Les gouvernes en position butterfly permettent de bien casser la vitesse et de poser avec plus de précision.

Par la suite
Depuis le premier vol plusieurs autres se sont déroulés dans des conditions différentes.
Dans le petit temps (entre 10 et 20 km/h de vent) sur des pentes à faible dénivelé et sans thermique bien établi, j’aime bien faire des passages (très) rapides parallèles à la pente suivis d’une ressource à la verticale avec un petit renversement en haut et à nouveau un autre passage, c’est de toute beauté. Il faut être seul à voler car il n’y a plus beaucoup de place pour un autre et c’est plus prudent.
Il est vraiment doux à la profondeur contrairement à mon impression lors du premier vol. Il n’est pas méchant au décrochage qui arrive tard pour un tel planeur, mais lorsqu’il part c’est vraiment bizarre car on dirait qu’il chute au ralenti mais il se rattrape aussi au ralenti, donc attention s’il n’y a pas beaucoup d’eau sous la quille.
Il est capable de faire ce que lui demande un pilote maîtrisant bien un 4 mètres semi-maquette.
Je n’ai pas encore vu l’aile fléchir en vol, elle est vraiment rigide, ce qui donne une impression de grande précision au planeur.
Je suis très impressionné par cette machine.
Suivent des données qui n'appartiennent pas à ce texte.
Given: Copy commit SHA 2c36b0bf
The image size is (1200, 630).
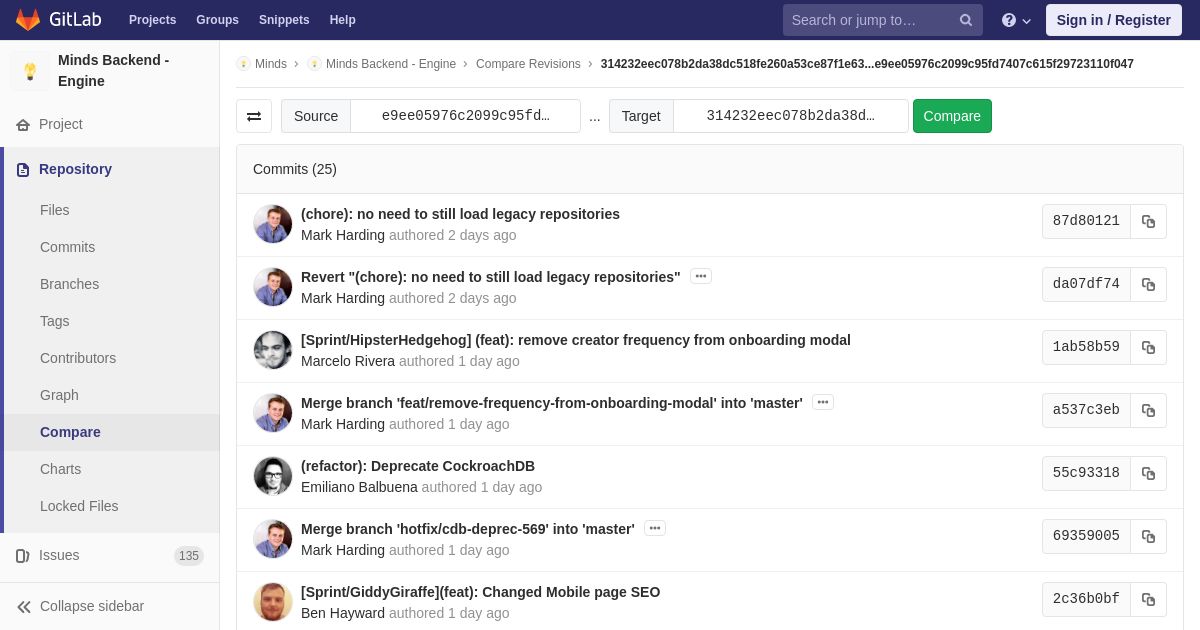Looking at the screenshot, I should click(x=1148, y=600).
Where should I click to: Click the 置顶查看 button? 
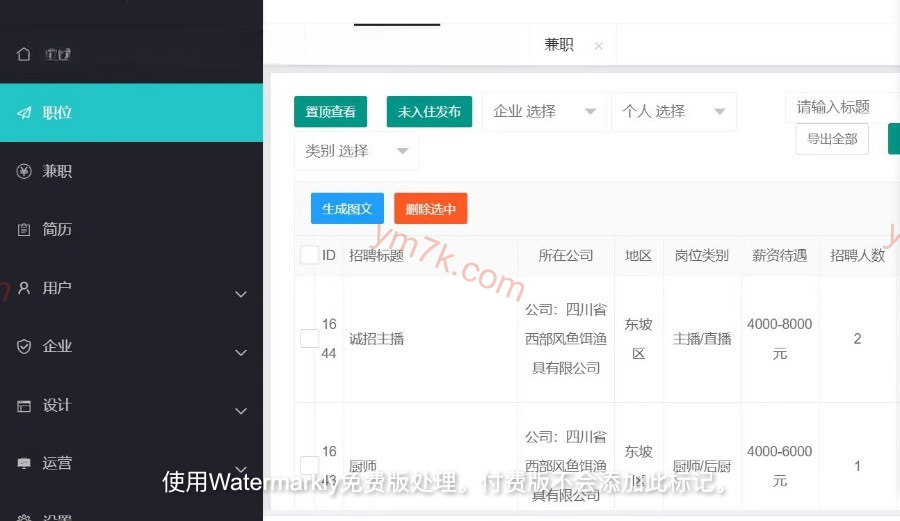click(331, 112)
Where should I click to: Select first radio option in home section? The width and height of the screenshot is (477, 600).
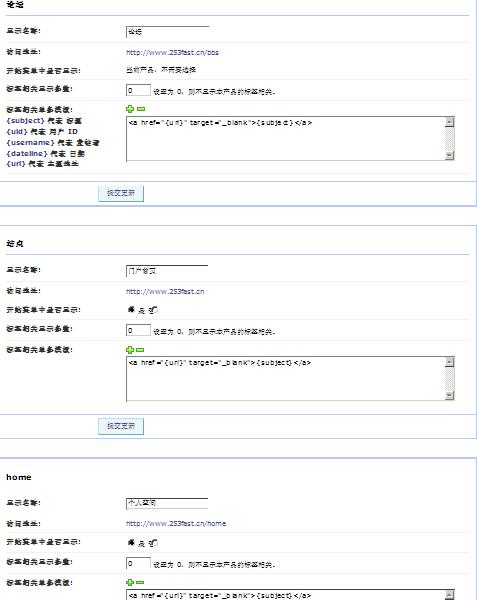coord(131,542)
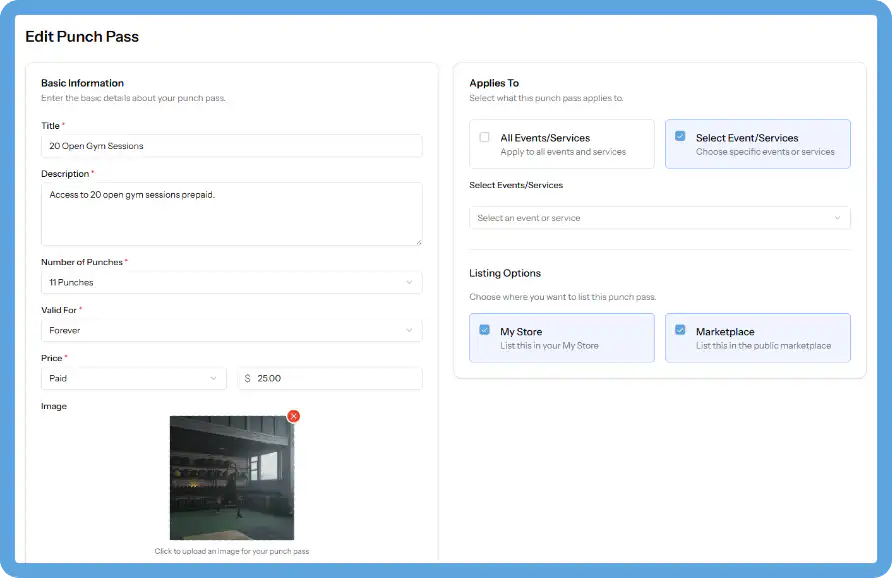892x578 pixels.
Task: Edit the Description text area
Action: click(x=232, y=214)
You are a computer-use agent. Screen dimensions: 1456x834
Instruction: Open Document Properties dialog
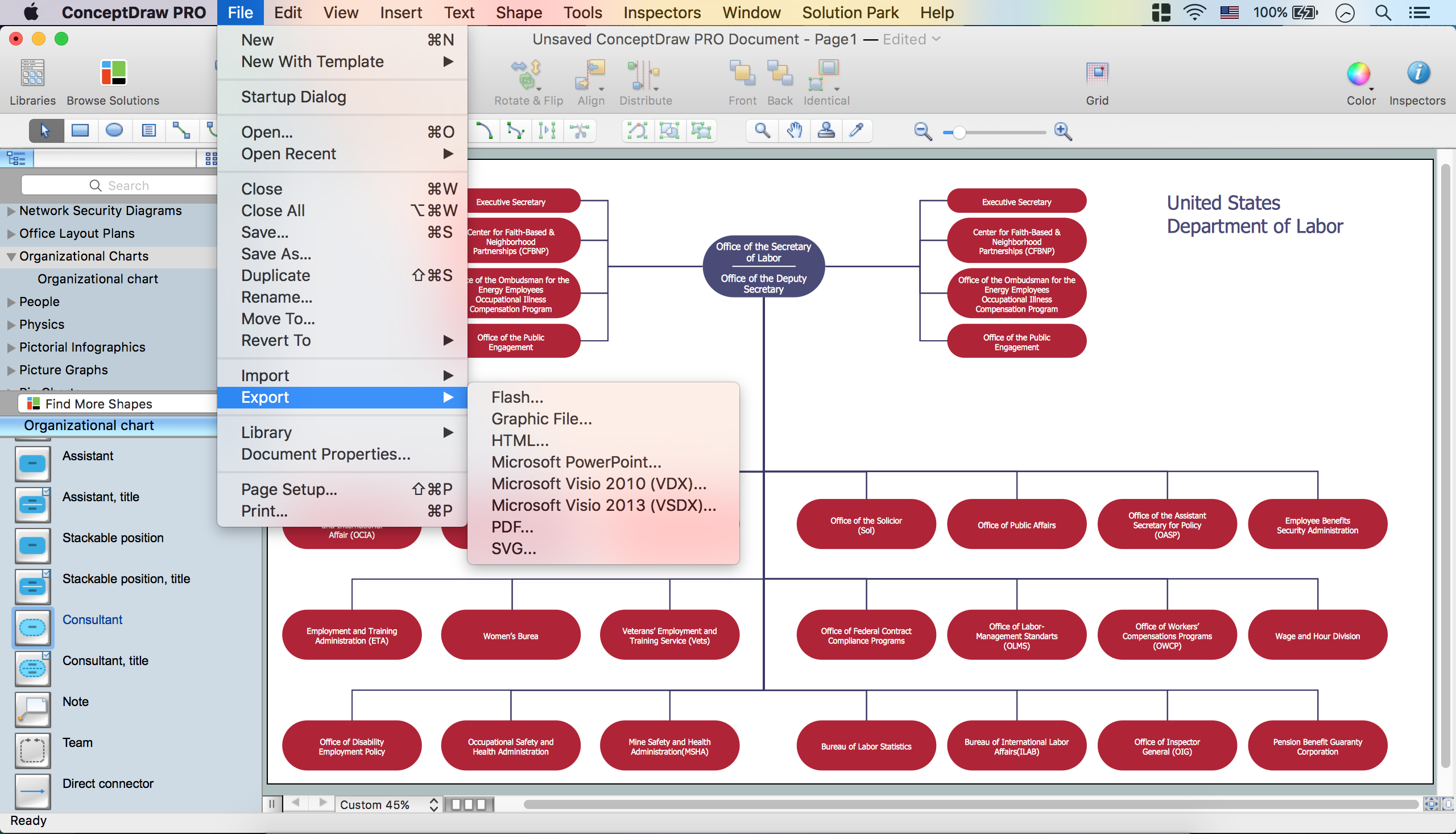point(326,454)
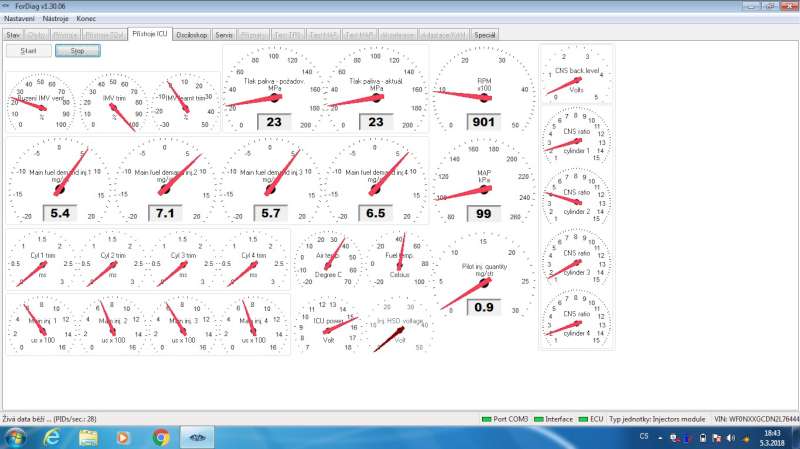This screenshot has width=800, height=449.
Task: Switch to the Osciloskop tab
Action: pyautogui.click(x=190, y=34)
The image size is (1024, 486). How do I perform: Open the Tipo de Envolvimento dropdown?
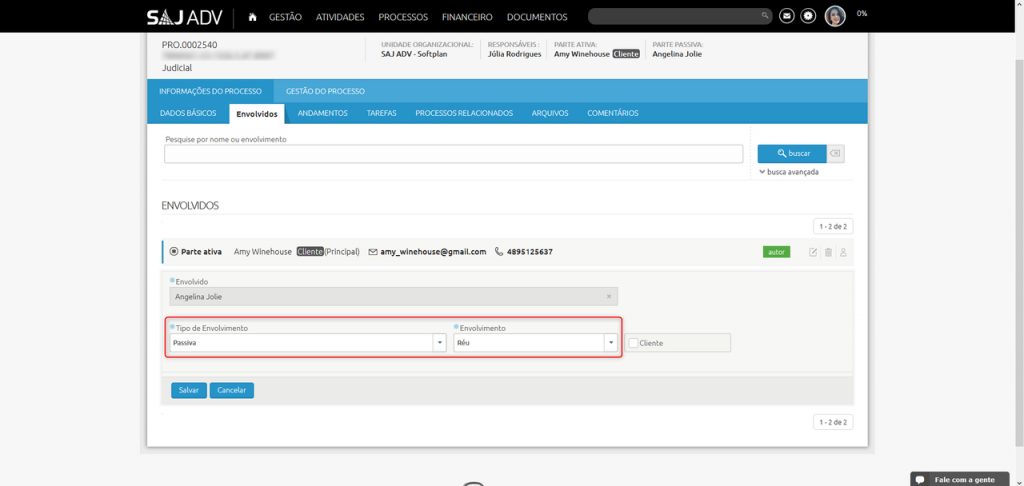click(439, 343)
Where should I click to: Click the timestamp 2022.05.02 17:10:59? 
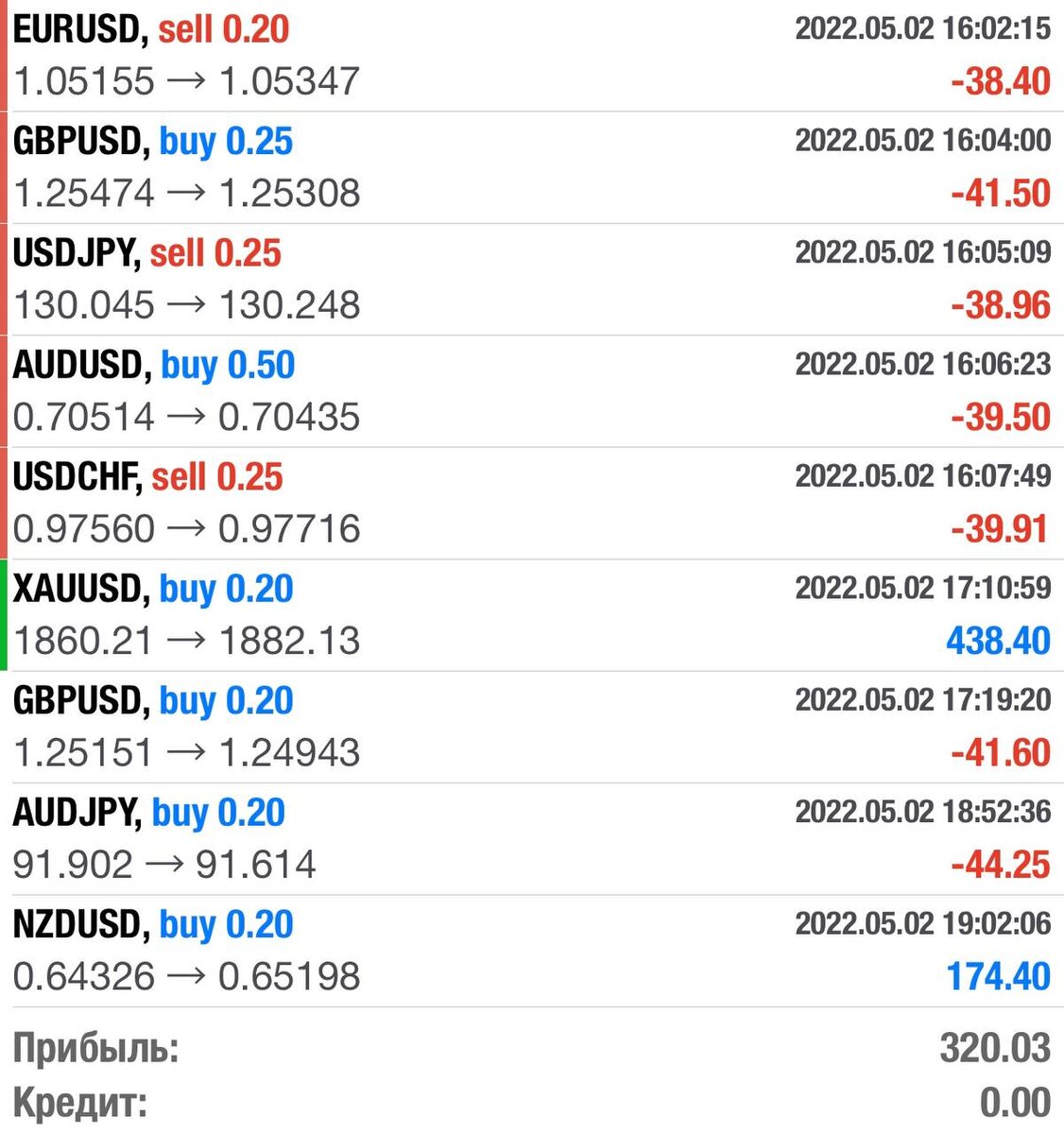coord(922,588)
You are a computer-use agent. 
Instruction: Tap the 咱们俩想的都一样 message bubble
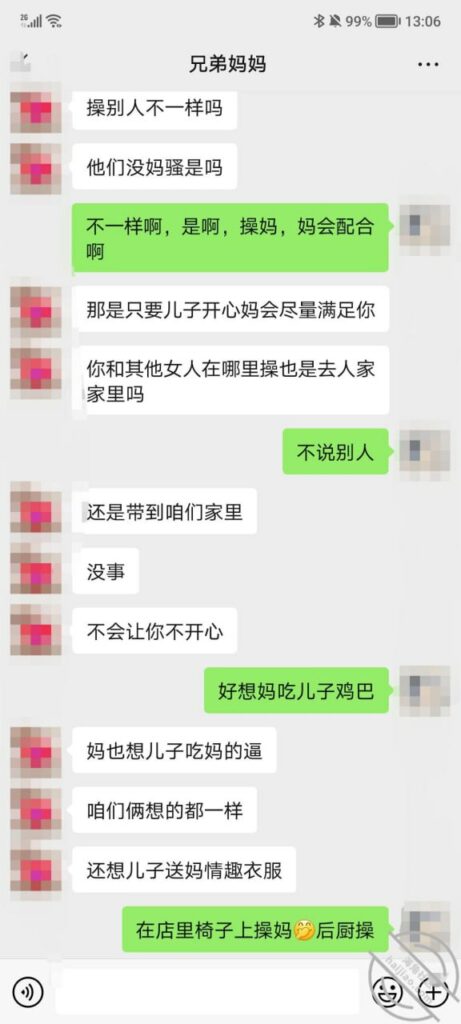coord(165,810)
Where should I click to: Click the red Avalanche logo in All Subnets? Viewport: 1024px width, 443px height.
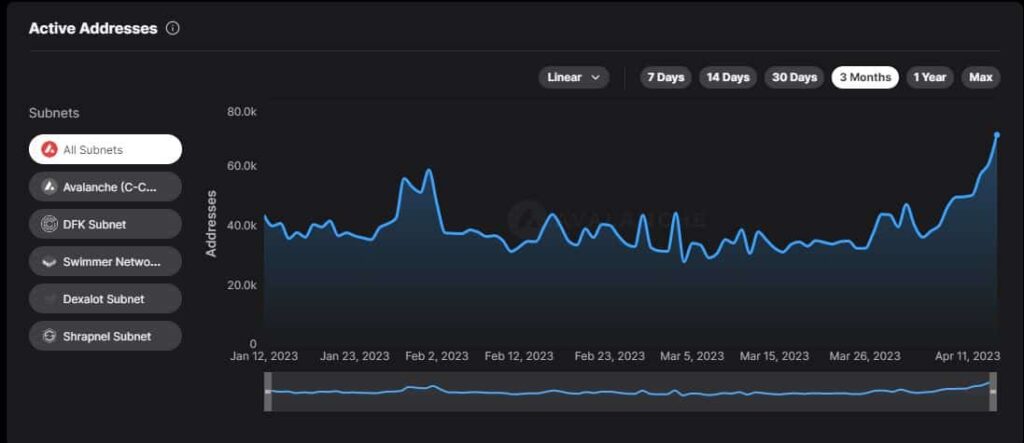click(x=49, y=150)
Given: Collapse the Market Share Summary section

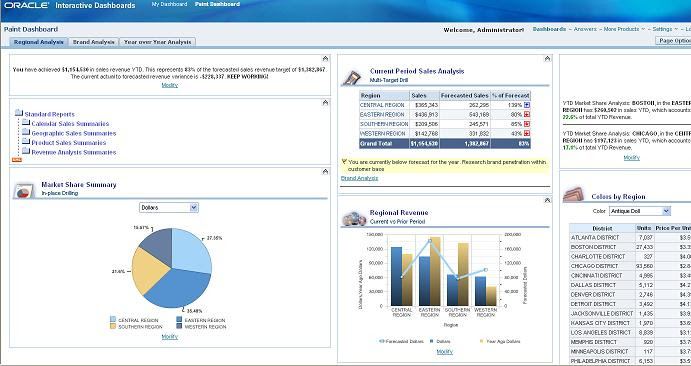Looking at the screenshot, I should click(325, 171).
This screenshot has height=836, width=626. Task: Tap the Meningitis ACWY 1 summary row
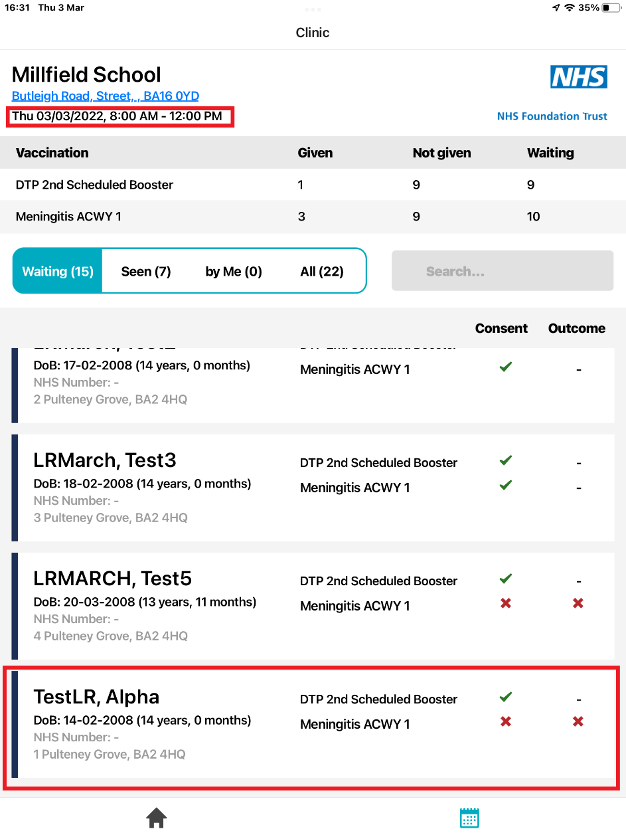tap(312, 216)
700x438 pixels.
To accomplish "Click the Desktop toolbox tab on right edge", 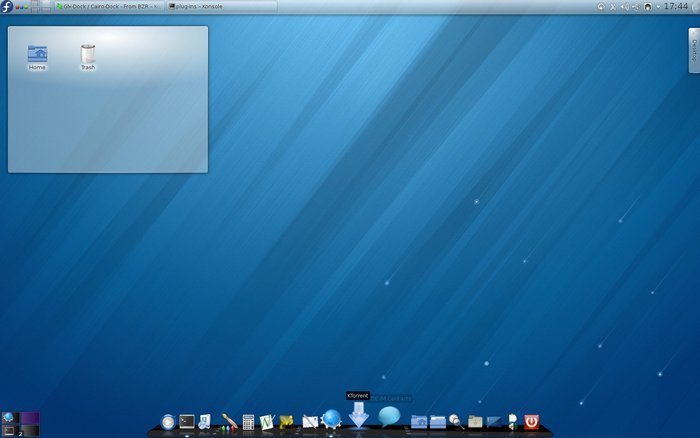I will pos(693,49).
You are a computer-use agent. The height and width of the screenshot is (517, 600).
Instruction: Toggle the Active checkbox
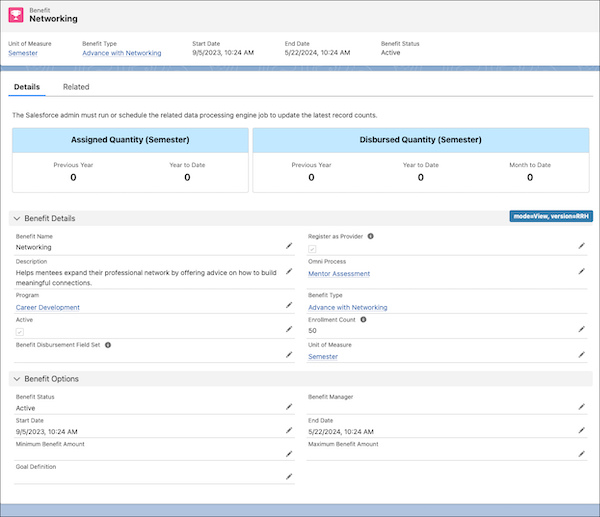pyautogui.click(x=20, y=331)
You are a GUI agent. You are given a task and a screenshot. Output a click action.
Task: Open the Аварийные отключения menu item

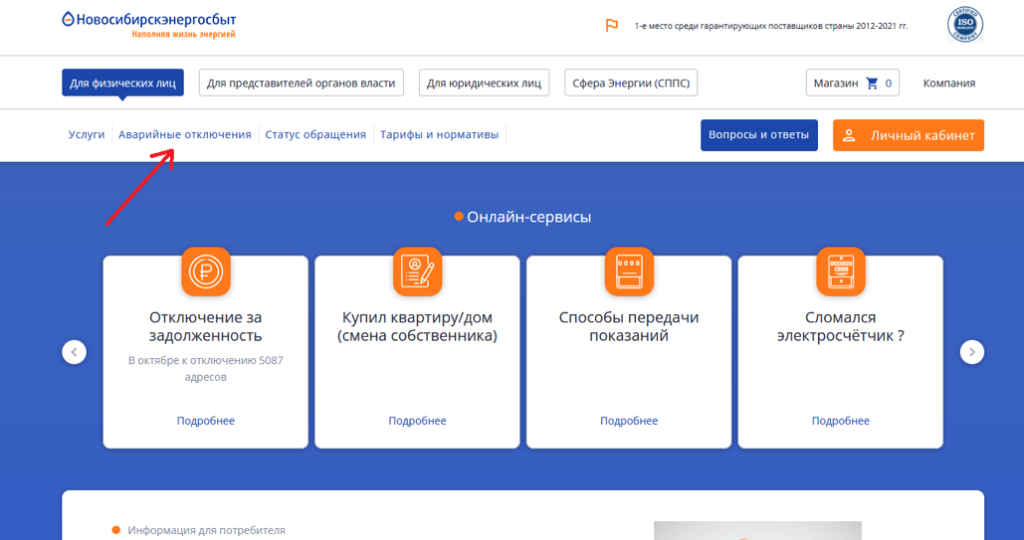point(185,135)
Pourtant, pendant le montage, j’ai eu de gros doutes quant à son comportement en l’air.
Pour essayer de le situer par rapport à mes autres planeurs, je dirai qu’il gratte presque aussi bien que mon Alpina ancienne génération de 3,8 kg, qu’il supporte la voltige et le gros temps au moins aussi bien que mon 4001 de 5 kg, qu’il a surtout beaucoup plus d’allure que ces deux-là et qu’il est à égalité au niveau gratte avec mon Ventus 4 m électrifié de 4,5 kg.
Maintenant que je l’ai bien en main, je n’ai aucun problème pour le lancer à la pente tout seul, pas besoin de courir, une bonne impulsion suffit pour peu qu’il y ait une quinzaine de km/h de vent. Avec moins de vent, il vaut mieux se faire aider par un bon lanceur.
Je suis content de mon option volets : dans le zéro positif ça amène un plus question tenue en l’air et pour l’atterro il se freine vraiment bien, il n’y a rien à envier aux AF à lames.
Pour en finir, le prix est vraiment attirant pour un 4 mètres, le travail à effectuer pour les points noirs du kit est assez minime quand même. Le résultat en vol fait vite oublier ces petits désagréments. Le cahier des charges a donc bien été respecté.

J’ai aimé
- Le tarif intéressant pour un 4 m
- L’aspect semi-maquette plaisant
- Les qualités de vol surtout avec les volets ajoutés

Je n’ai pas aimé
- Les autocollants incomplets
- Fabrication imparfaite avec de nombreux points à reprendre,
mais rien d’insurmontable.



Les aérofreins n'ont pas été installés par l'auteur, il s'agit simplement de bande adhésive. Il a par contre ajouté des volets pour modifier le profil et bénéficier de la fonction butterfly.